On the Origin of Primitive Cells: From Nutrient Intake to Elongation of Encapsulated Nucleotides

A primitive cell remodeled: Bilayer membrane vesicles (see picture) provide a multifaceted microenvironment in which protometabolic reactions could have been triggered. This Review summarizes experiments carried out to form vesicles by the aggregation of amphiphiles. The addition of nucleotides to the extravesicular medium results in them being taken up and their participation in non-enzymatic elongation of the DNA primer within the vesicular interior.

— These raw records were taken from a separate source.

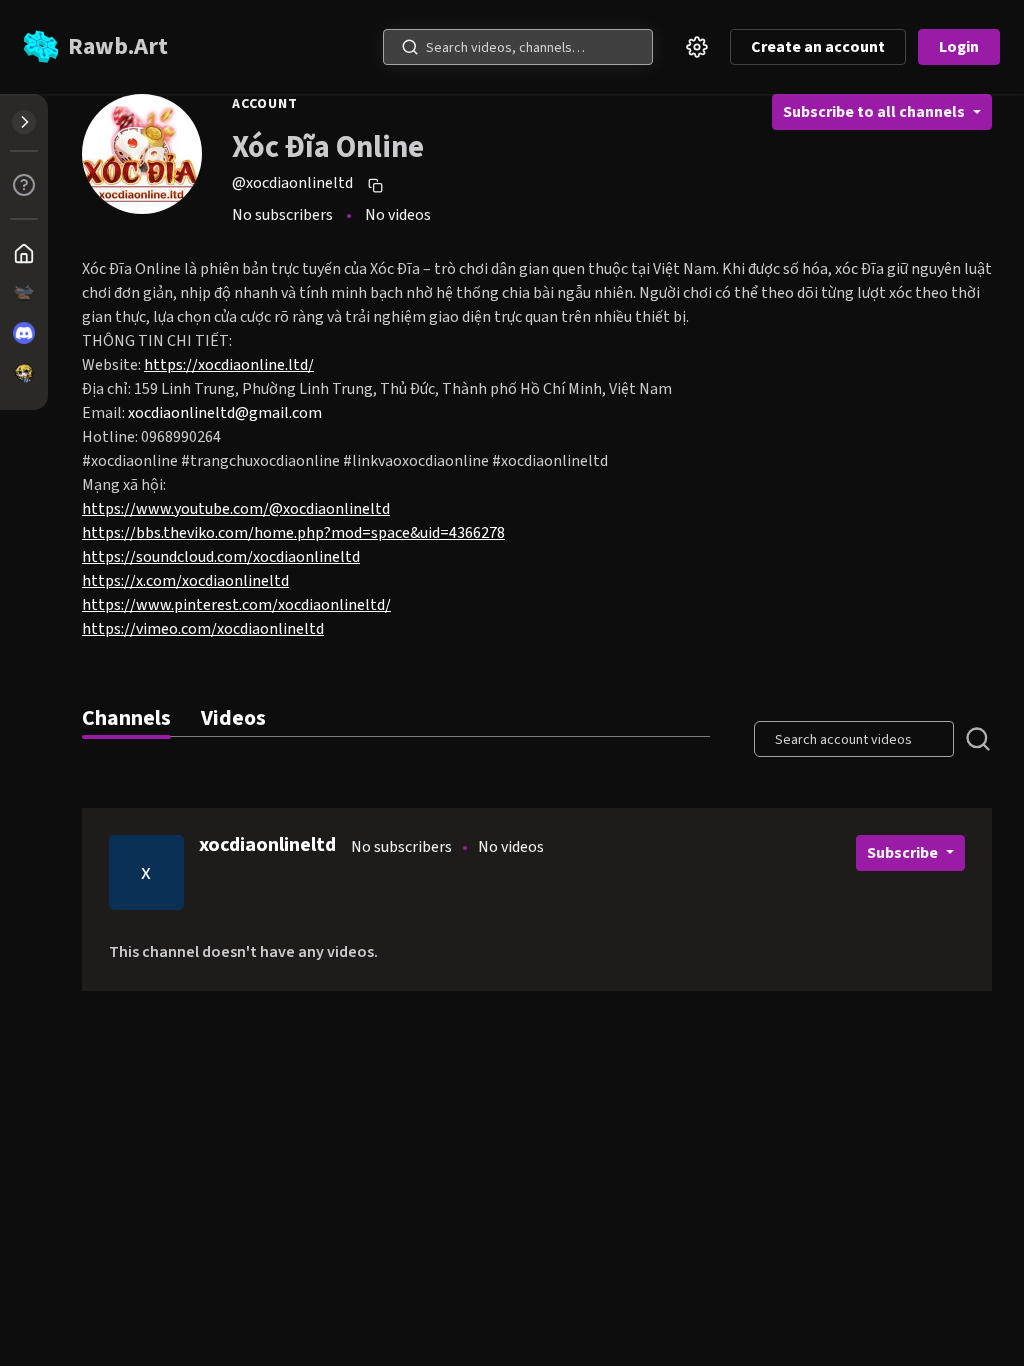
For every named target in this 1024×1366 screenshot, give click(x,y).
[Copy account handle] (378, 185)
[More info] (24, 185)
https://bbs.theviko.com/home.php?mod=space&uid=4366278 (293, 533)
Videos (233, 718)
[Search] (410, 47)
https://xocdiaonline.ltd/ (229, 365)
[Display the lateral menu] (24, 122)
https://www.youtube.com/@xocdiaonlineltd (236, 509)
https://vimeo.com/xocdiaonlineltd (203, 629)
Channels (126, 718)
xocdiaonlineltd (267, 845)
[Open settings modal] (697, 47)
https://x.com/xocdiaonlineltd (185, 581)
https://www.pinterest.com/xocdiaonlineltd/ (236, 605)
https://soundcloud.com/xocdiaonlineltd (221, 557)
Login (959, 47)
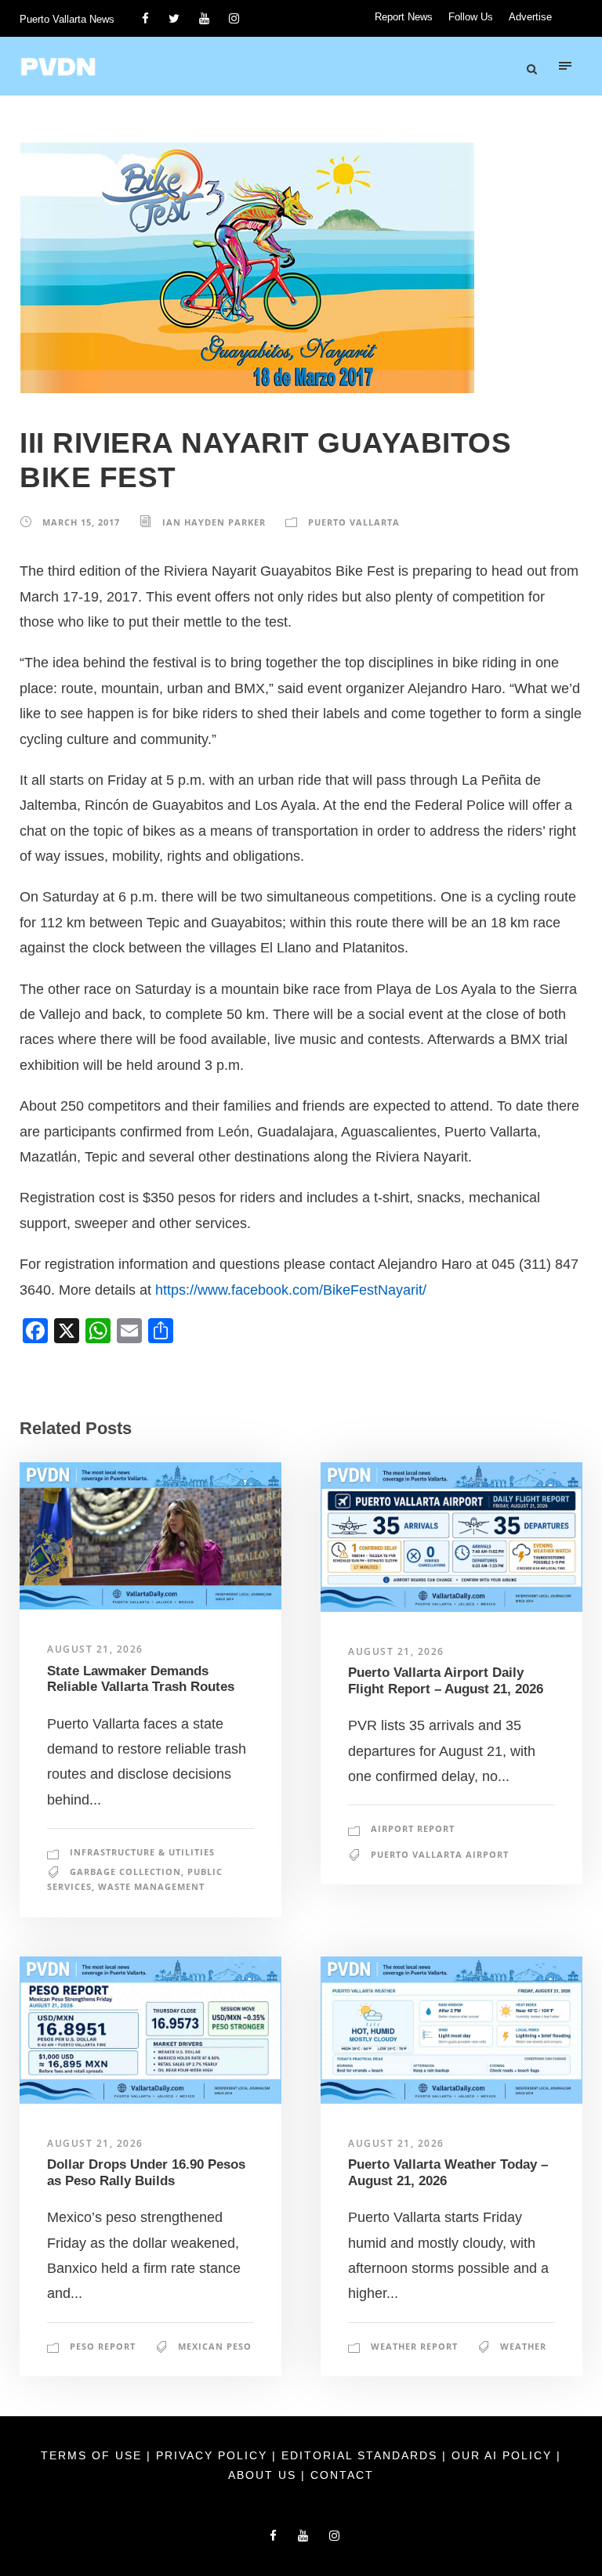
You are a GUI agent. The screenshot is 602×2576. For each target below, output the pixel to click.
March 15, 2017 (81, 522)
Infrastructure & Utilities (142, 1852)
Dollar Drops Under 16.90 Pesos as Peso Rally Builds (146, 2172)
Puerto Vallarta (354, 522)
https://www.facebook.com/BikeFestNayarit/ (290, 1290)
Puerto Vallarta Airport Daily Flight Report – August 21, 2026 (445, 1680)
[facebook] (145, 18)
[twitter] (174, 18)
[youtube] (204, 18)
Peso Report (103, 2346)
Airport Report (413, 1828)
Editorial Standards (361, 2455)
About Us (264, 2475)
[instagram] (234, 18)
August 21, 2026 (95, 1649)
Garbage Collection (125, 1871)
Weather (523, 2346)
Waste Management (151, 1886)
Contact (342, 2475)
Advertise (530, 17)
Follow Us (470, 17)
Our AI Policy (502, 2455)
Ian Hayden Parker (214, 522)
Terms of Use (94, 2455)
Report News (404, 17)
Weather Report (414, 2346)
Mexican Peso (215, 2346)
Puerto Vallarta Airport (440, 1854)
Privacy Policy (214, 2455)
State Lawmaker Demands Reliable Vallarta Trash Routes (140, 1679)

Recent major discoveries in membrane biophysics hold the key to a modern understanding of the origin of life on Earth. Membrane bilayer vesicles have been shown to provide a multifaceted microenvironment in which protometabolic reactions could have developed. Cell-membrane-like aggregates of amphiphilic molecules capable of retaining encapsulated oligonucleotides have been successfully created in the laboratory. Sophisticated laboratory studies on the origin of life now show that elongation of the DNA primer takes place inside fatty acid vesicles when activated nucleotide nutrients are added to the external medium. These studies demonstrate that cell-like vesicles can be sufficiently permeable to allow for the intake of charged molecules such as activated nucleotides, which can then take part in copying templates in the protocell interior. In this Review we summarize recent experiments in this area and describe a possible scenario for the origin of primitive cells, with an emphasis on the elongation of encapsulated nucleotides.